» EXERCISE PROMPT: What you return must match the material exactly, with every line present.

» RECORDS PROVIDED:
-------------------------

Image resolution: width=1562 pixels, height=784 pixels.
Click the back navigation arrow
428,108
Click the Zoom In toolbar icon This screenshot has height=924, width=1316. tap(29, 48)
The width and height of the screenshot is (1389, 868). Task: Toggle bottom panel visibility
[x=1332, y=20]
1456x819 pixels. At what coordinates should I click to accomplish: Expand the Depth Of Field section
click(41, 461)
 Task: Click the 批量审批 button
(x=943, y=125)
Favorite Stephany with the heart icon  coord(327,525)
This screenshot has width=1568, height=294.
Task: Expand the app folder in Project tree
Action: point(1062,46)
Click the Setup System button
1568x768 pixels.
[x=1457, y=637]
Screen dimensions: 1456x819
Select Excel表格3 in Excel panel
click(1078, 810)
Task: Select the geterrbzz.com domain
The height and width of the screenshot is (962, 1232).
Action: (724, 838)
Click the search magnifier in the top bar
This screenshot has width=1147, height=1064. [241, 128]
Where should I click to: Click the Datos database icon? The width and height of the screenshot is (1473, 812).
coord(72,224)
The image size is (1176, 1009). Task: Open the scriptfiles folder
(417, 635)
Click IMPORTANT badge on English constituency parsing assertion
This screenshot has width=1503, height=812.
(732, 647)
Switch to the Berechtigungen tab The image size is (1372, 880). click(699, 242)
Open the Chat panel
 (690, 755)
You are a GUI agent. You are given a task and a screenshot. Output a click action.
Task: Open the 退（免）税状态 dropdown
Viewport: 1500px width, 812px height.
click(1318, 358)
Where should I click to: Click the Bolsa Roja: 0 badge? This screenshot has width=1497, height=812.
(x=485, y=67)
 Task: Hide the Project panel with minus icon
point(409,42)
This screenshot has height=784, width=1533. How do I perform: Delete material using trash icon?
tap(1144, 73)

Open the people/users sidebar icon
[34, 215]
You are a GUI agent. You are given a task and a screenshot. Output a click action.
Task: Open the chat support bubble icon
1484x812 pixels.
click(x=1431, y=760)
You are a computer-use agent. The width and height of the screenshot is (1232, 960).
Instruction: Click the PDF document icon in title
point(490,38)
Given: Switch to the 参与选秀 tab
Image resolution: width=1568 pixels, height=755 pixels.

-------------------------

» EXERCISE RESPONSE:
Image resolution: width=1562 pixels, height=784 pixels.
Click the back navigation arrow
428,108
Click the Zoom In toolbar icon This screenshot has height=924, width=1316. tap(29, 48)
The width and height of the screenshot is (1389, 868). Task: Toggle bottom panel visibility
[x=1332, y=20]
1456x819 pixels. At what coordinates should I click to accomplish: Expand the Depth Of Field section
click(41, 461)
 Task: Click the 批量审批 button
(x=943, y=125)
Favorite Stephany with the heart icon  coord(327,525)
This screenshot has width=1568, height=294.
Task: Expand the app folder in Project tree
Action: point(1062,46)
Click the Setup System button
1568x768 pixels.
[x=1457, y=637]
Screen dimensions: 1456x819
Select Excel表格3 in Excel panel
click(1078, 810)
Task: Select the geterrbzz.com domain
The height and width of the screenshot is (962, 1232).
Action: (724, 838)
Click the search magnifier in the top bar
This screenshot has width=1147, height=1064. [241, 128]
Where should I click to: Click the Datos database icon? The width and height of the screenshot is (1473, 812).
coord(72,224)
The image size is (1176, 1009). Task: Open the scriptfiles folder
(417, 635)
Click IMPORTANT badge on English constituency parsing assertion
This screenshot has width=1503, height=812.
(732, 647)
Switch to the Berechtigungen tab The image size is (1372, 880). click(699, 242)
Open the Chat panel
 (690, 755)
You are a GUI agent. You are given a task and a screenshot. Output a click action.
Task: Open the 退（免）税状态 dropdown
Viewport: 1500px width, 812px height.
click(1318, 358)
Where should I click to: Click the Bolsa Roja: 0 badge? This screenshot has width=1497, height=812.
(x=485, y=67)
 Task: Hide the Project panel with minus icon
point(409,42)
This screenshot has height=784, width=1533. How do I perform: Delete material using trash icon?
tap(1144, 73)

Open the people/users sidebar icon
[34, 215]
You are a GUI agent. You are given a task and a screenshot. Output a click action.
Task: Open the chat support bubble icon
1484x812 pixels.
click(x=1431, y=760)
You are a computer-use agent. The width and height of the screenshot is (1232, 960).
Instruction: Click the PDF document icon in title
point(490,38)
Given: Switch to the 参与选秀 tab
Image resolution: width=1568 pixels, height=755 pixels.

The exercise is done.